▶ _Text provided_:
-=-=-=-=-

And that’s why their new one, Nazarene Crying Towel, is such a beautiful thing. The Dogs have long been about digging up the spiritual roots of American music, and here they’ve made a down-home, old-fashioned gospel record, the kind Johnny Cash used to make before he started covering Soundgarden and Nine Inch Nails. They use the words Jesus, God and Lord on this record more than they ever have before, and they stick to simple songs of solace and praise. It’s the kind of thing that usually turns me off – even Choir drummer Steve Hindalong has upset me lately with his City on a Hill series, because praise and worship music usually overlooks the humanity that I’m most interested in.

I can’t lie to you, though. I love every second of Nazarene Crying Towel. All 2063 of them.

Maybe it’s because the Dogs have done everything possible to make this sound like an old-time gospel record. Songs like “Moses in the Desert” are simple singalongs that would be ruined by modern production, so the Dogs just play them on acoustic guitars and sing them sweetly. There are very few bursts of electric guitar on this album, the most notable exception being Mike Roe’s roaring blues piece “Cry Out Loud,” and in some cases drums and bass are omitted. The production gives the album an earthy, deep feeling, one for which the Dogs have been striving for several albums now.

Or maybe it’s because the trio has learned over time how best to integrate their voices. They make their best use yet of high-toned Derri Daugherty here, especially on the glorious closer “Darkest Night.” Taylor shines on the Beatlesque “Mercy Again,” and Roe does his usual superb job on “Come Down Here.” But it’s when all three sing together, like on the lovely “Be My Hiding Place,” that they show their growth.

-=-=-=-=-

Excerpts from a dataset
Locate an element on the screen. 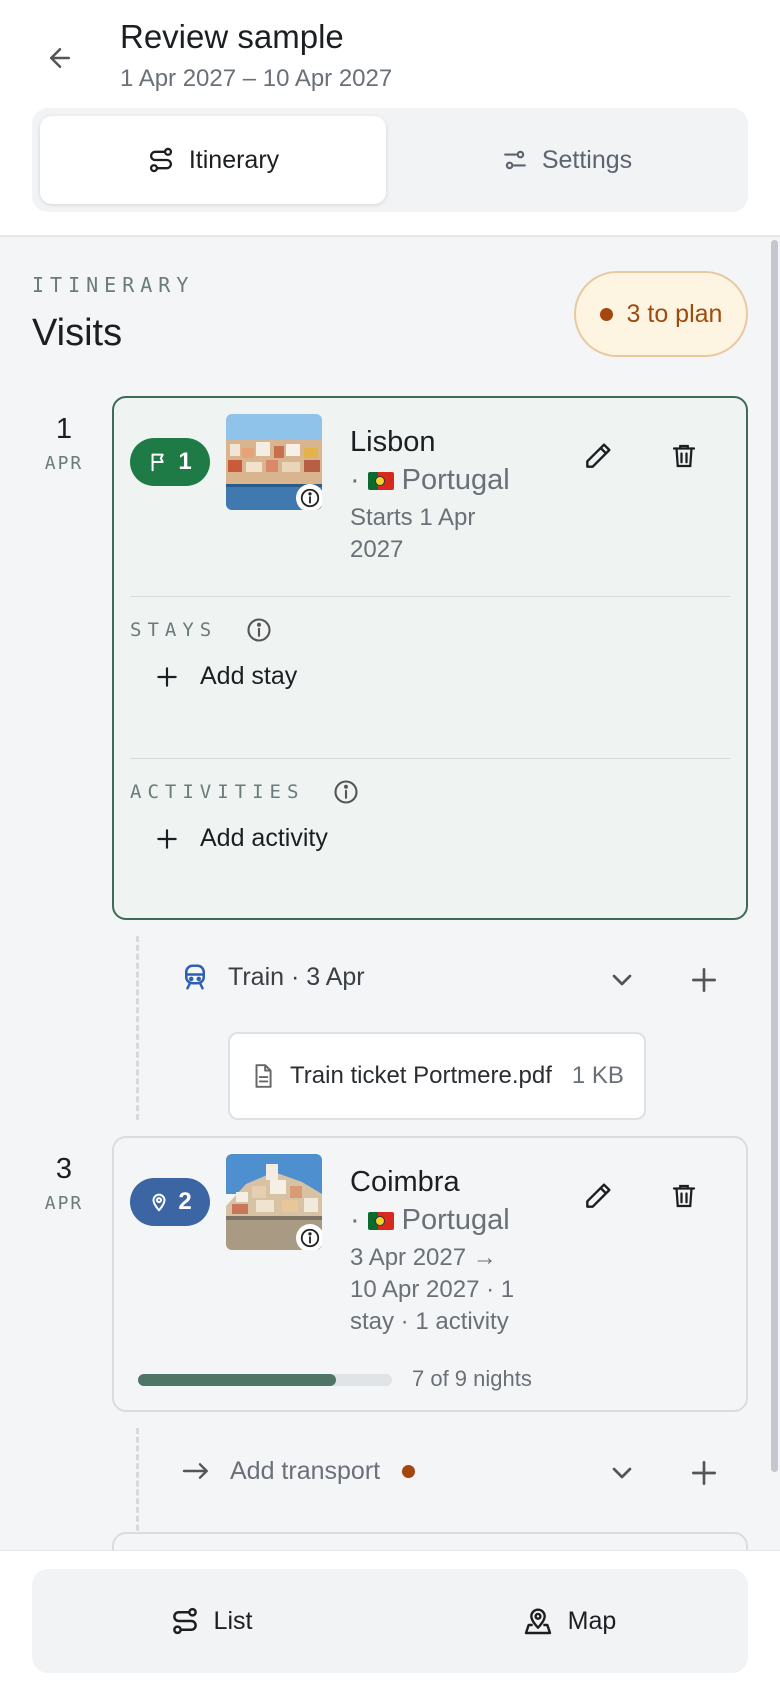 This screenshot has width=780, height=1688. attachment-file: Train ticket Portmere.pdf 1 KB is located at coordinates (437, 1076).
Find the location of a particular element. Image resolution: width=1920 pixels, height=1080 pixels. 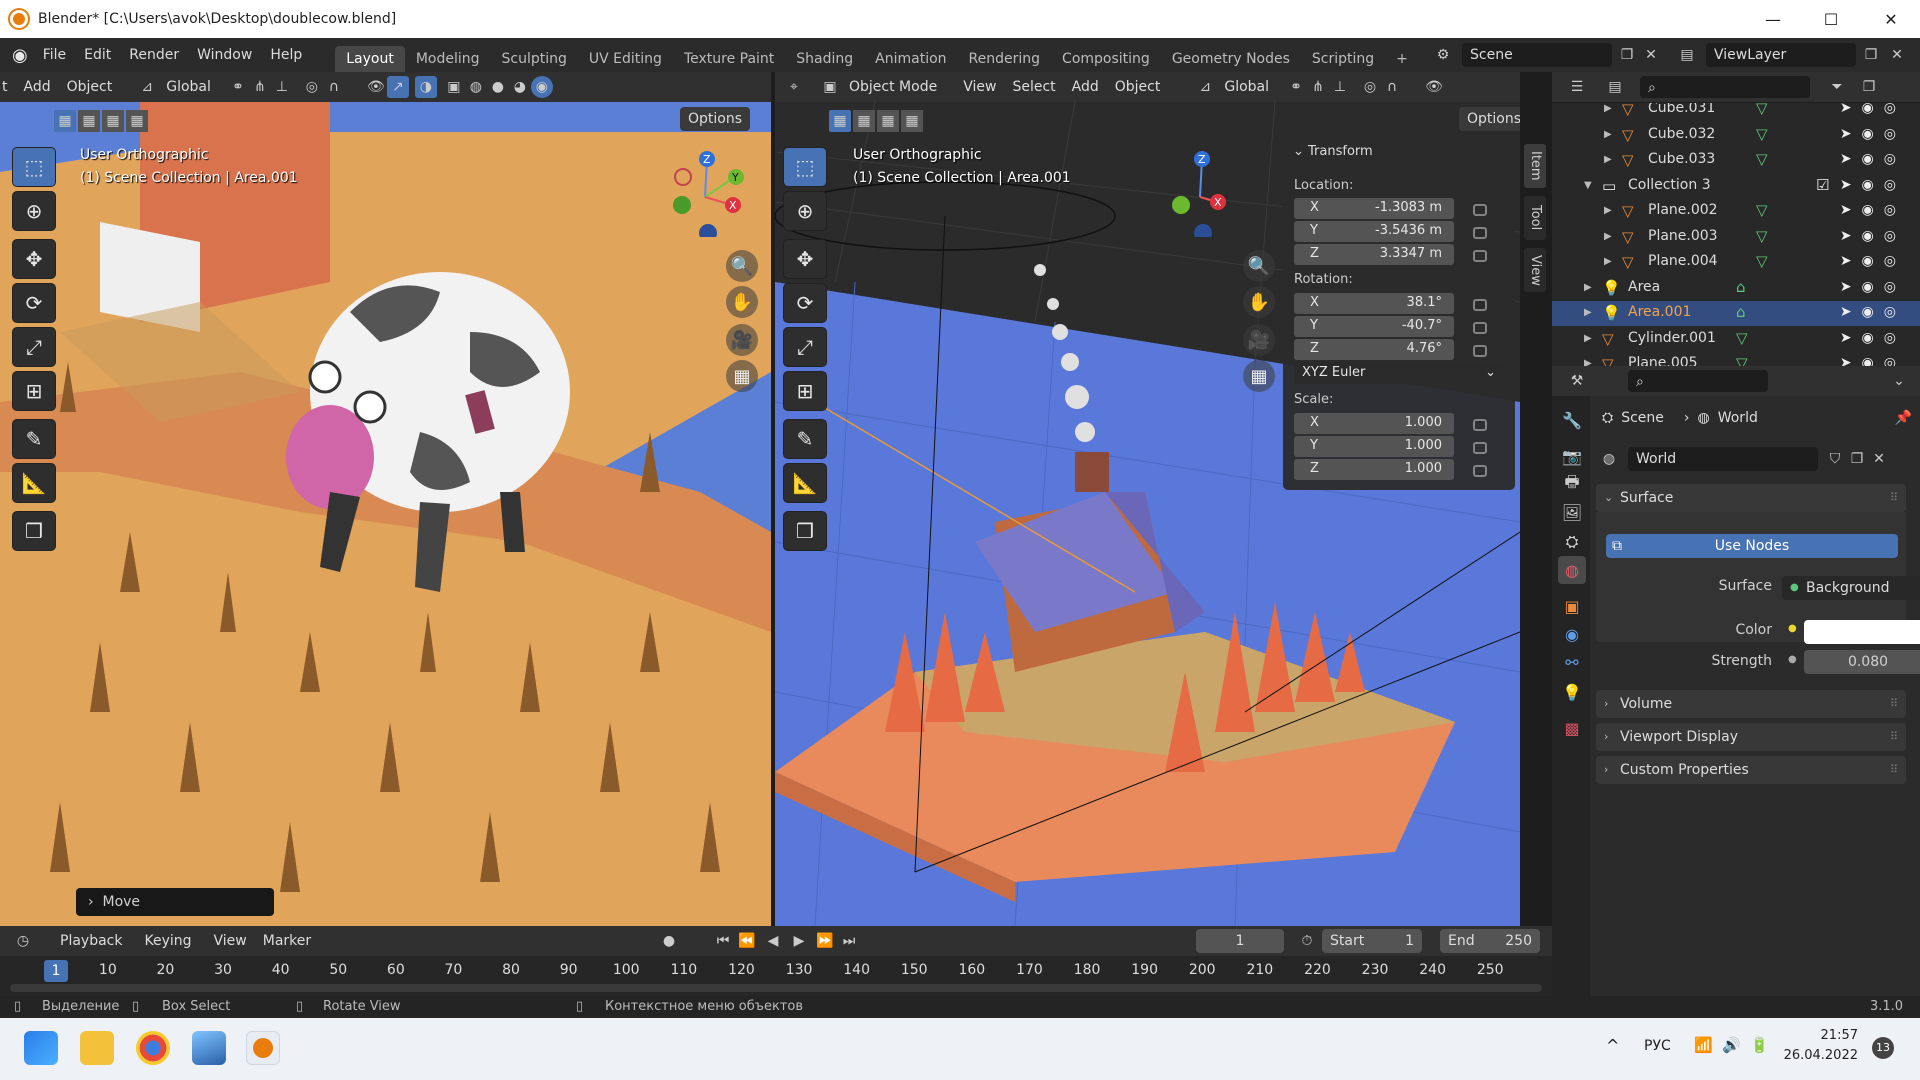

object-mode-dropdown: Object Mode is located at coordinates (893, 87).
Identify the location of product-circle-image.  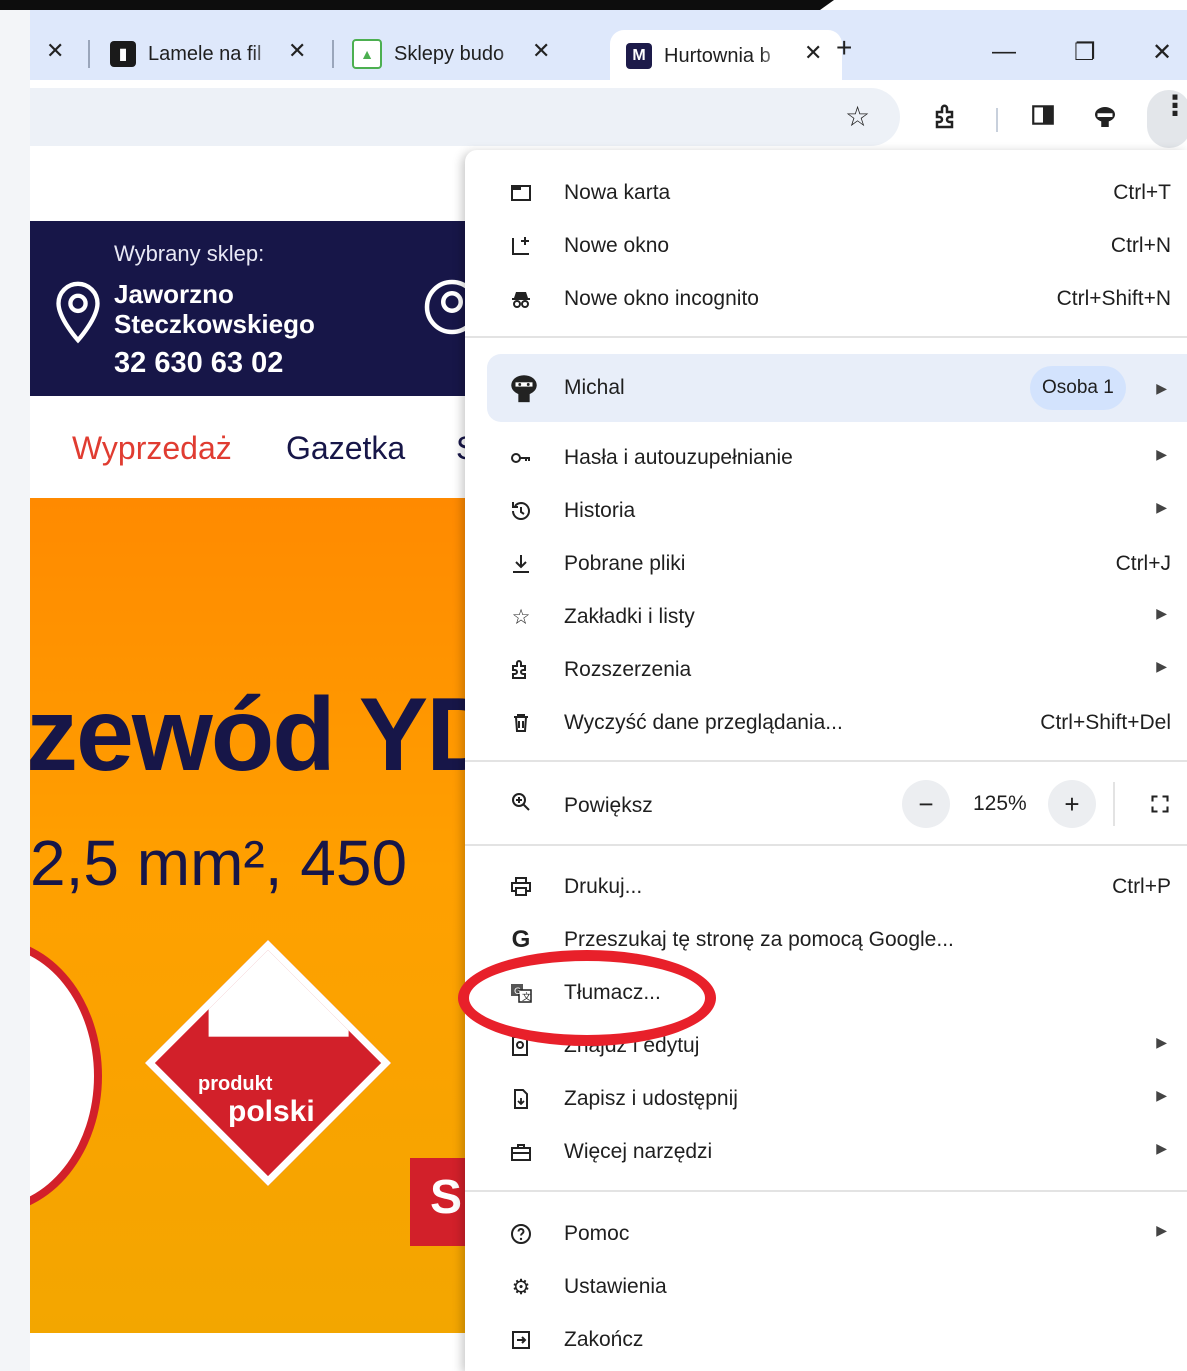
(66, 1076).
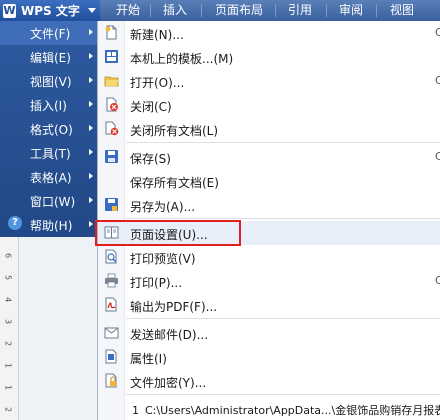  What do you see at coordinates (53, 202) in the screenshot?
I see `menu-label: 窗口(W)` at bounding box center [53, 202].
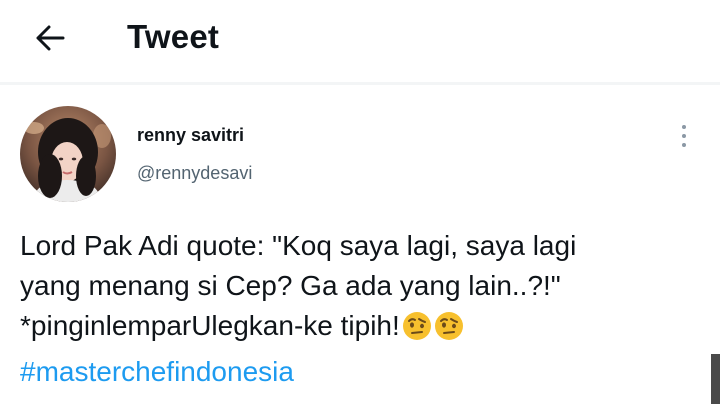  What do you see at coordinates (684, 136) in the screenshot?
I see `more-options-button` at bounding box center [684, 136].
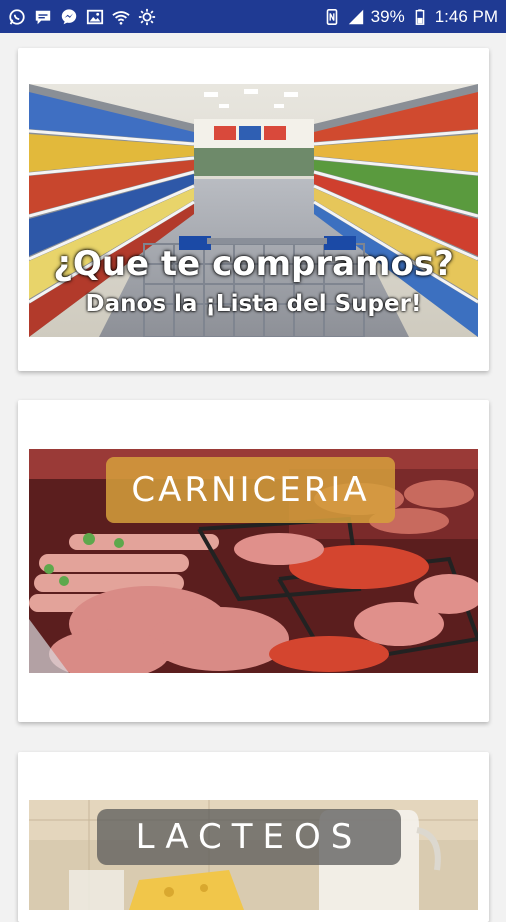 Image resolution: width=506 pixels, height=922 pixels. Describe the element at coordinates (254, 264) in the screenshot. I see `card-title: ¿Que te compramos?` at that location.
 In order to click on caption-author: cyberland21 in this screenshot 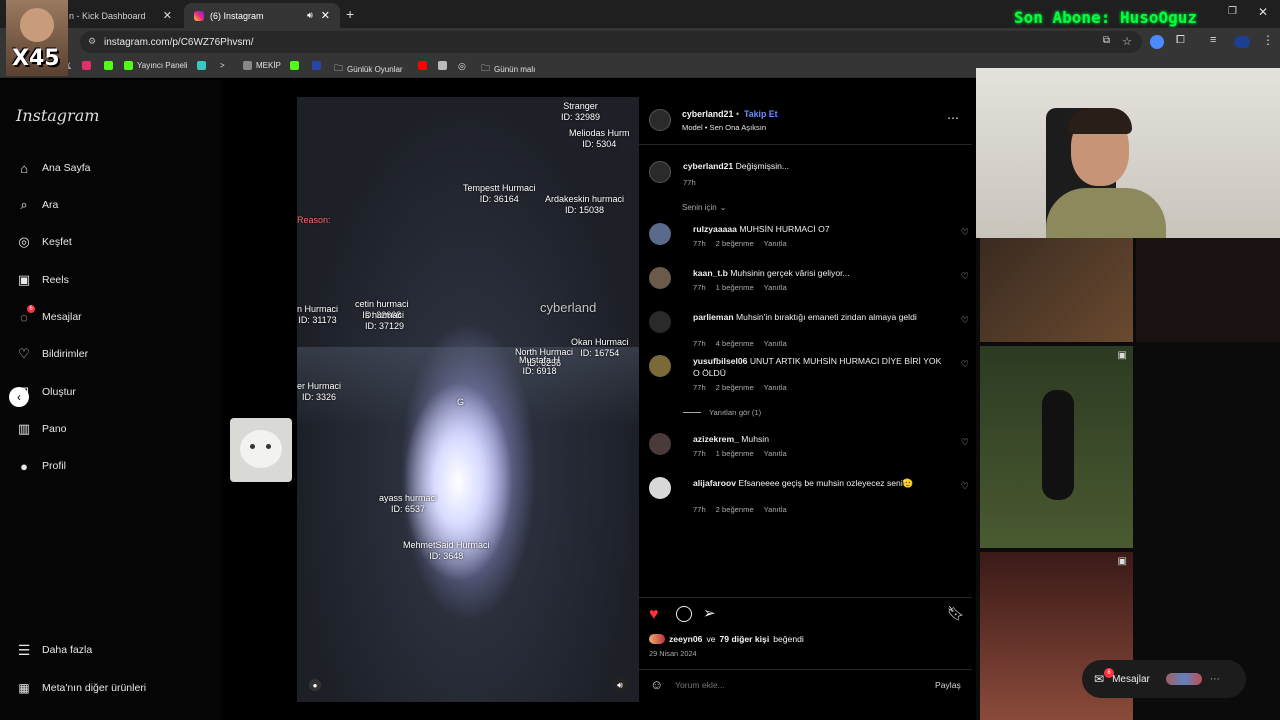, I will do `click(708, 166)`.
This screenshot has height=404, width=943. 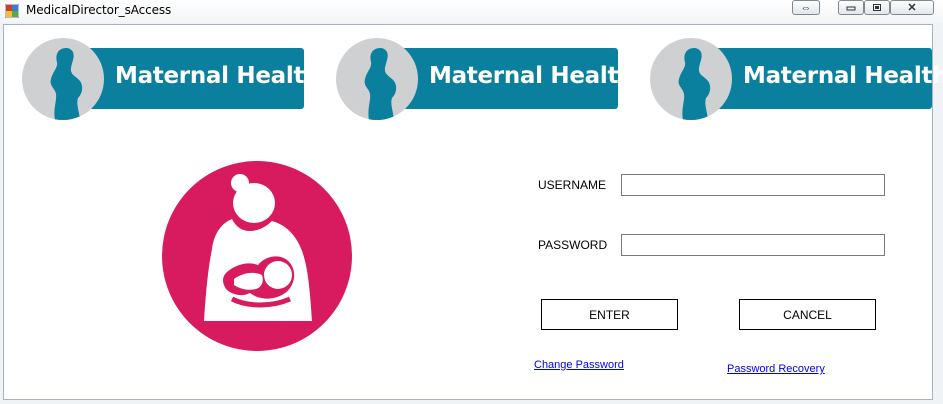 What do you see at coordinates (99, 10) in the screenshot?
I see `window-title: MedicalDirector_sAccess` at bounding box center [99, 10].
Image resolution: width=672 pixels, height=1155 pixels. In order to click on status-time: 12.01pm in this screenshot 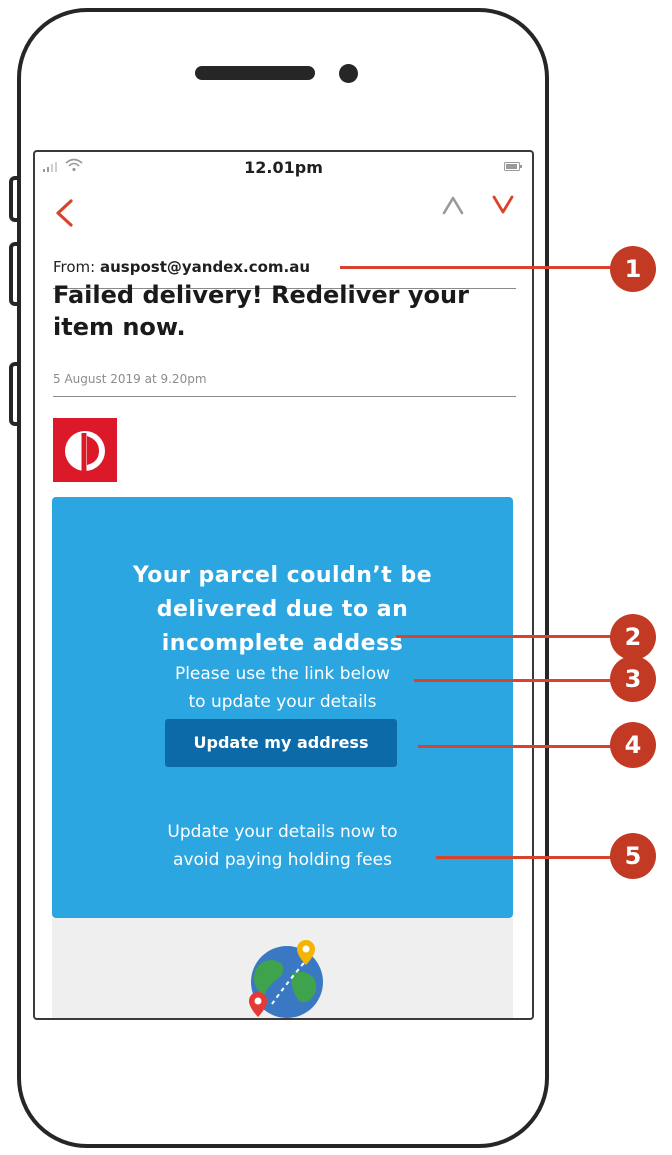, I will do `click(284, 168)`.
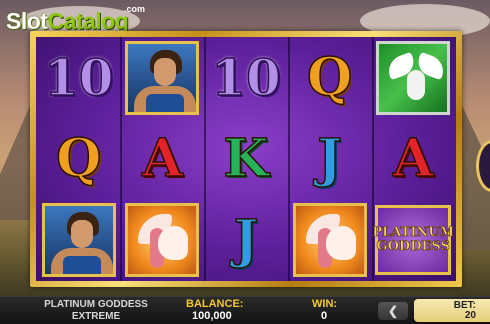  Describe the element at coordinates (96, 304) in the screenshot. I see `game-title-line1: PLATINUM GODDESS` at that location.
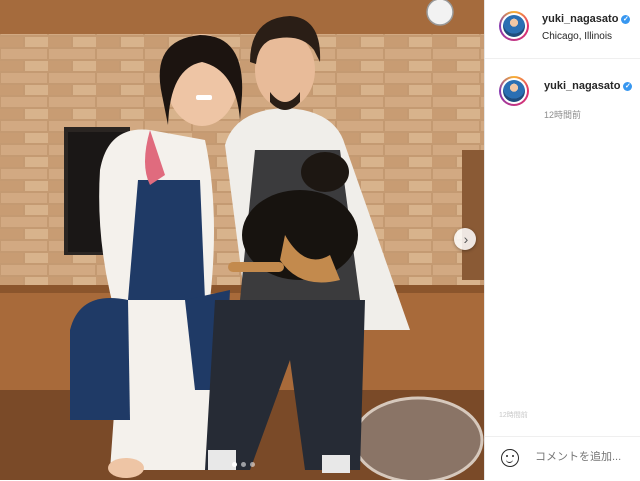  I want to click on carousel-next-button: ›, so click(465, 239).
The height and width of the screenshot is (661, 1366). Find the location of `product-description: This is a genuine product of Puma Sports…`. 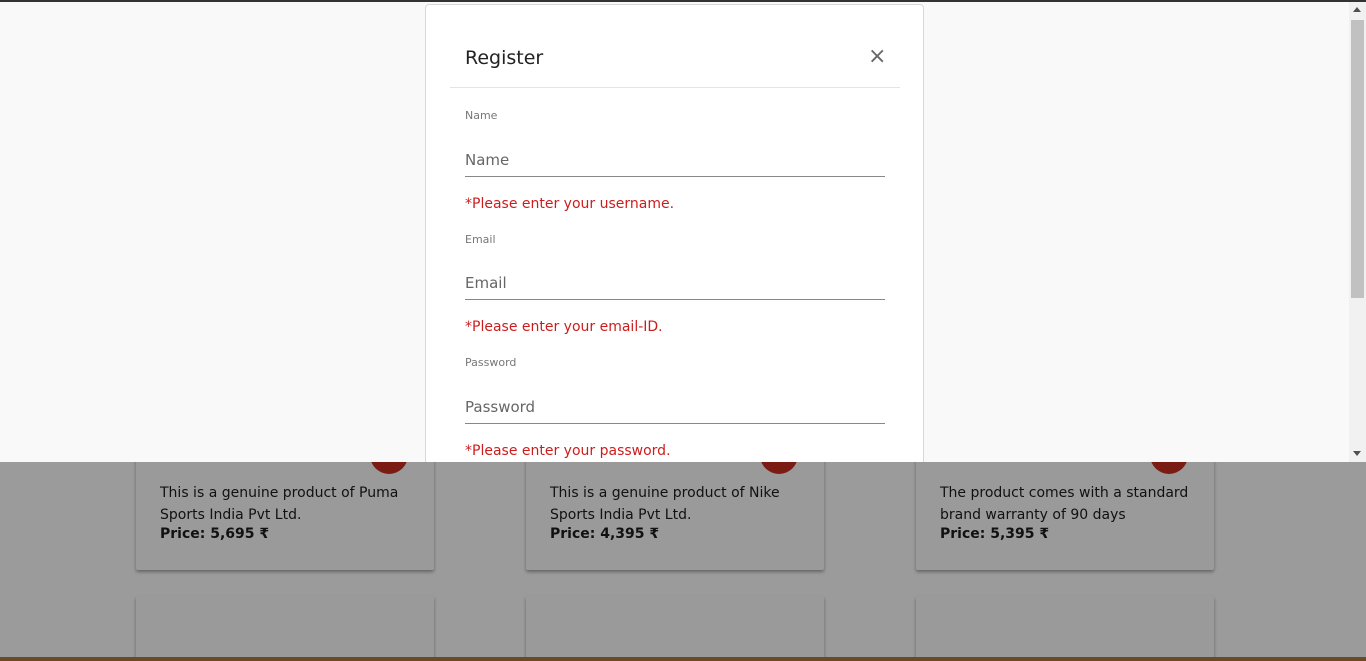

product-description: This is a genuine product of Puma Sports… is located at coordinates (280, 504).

-=-=-=-=-

▶ _Task item A_:
Can you put this sentence from the album review into Spanish: "The production gives the album an earthy, deep feeling, one for which the Dogs have been striving for several albums now."
▶ _Task item B_:
Would you set down, word for word, the part of the album review that opens with the words containing "Maybe it’s because the Dogs" and closes with "several albums now."?
Nothing here depends on the rows.

▶ _Answer box A_:
La producción le da al álbum una sensación terrenal y profunda, una que los Dogs han estado buscando desde hace varios álbumes.

▶ _Answer box B_:
Maybe it’s because the Dogs have done everything possible to make this sound like an old-time gospel record. Songs like “Moses in the Desert” are simple singalongs that would be ruined by modern production, so the Dogs just play them on acoustic guitars and sing them sweetly. There are very few bursts of electric guitar on this album, the most notable exception being Mike Roe’s roaring blues piece “Cry Out Loud,” and in some cases drums and bass are omitted. The production gives the album an earthy, deep feeling, one for which the Dogs have been striving for several albums now.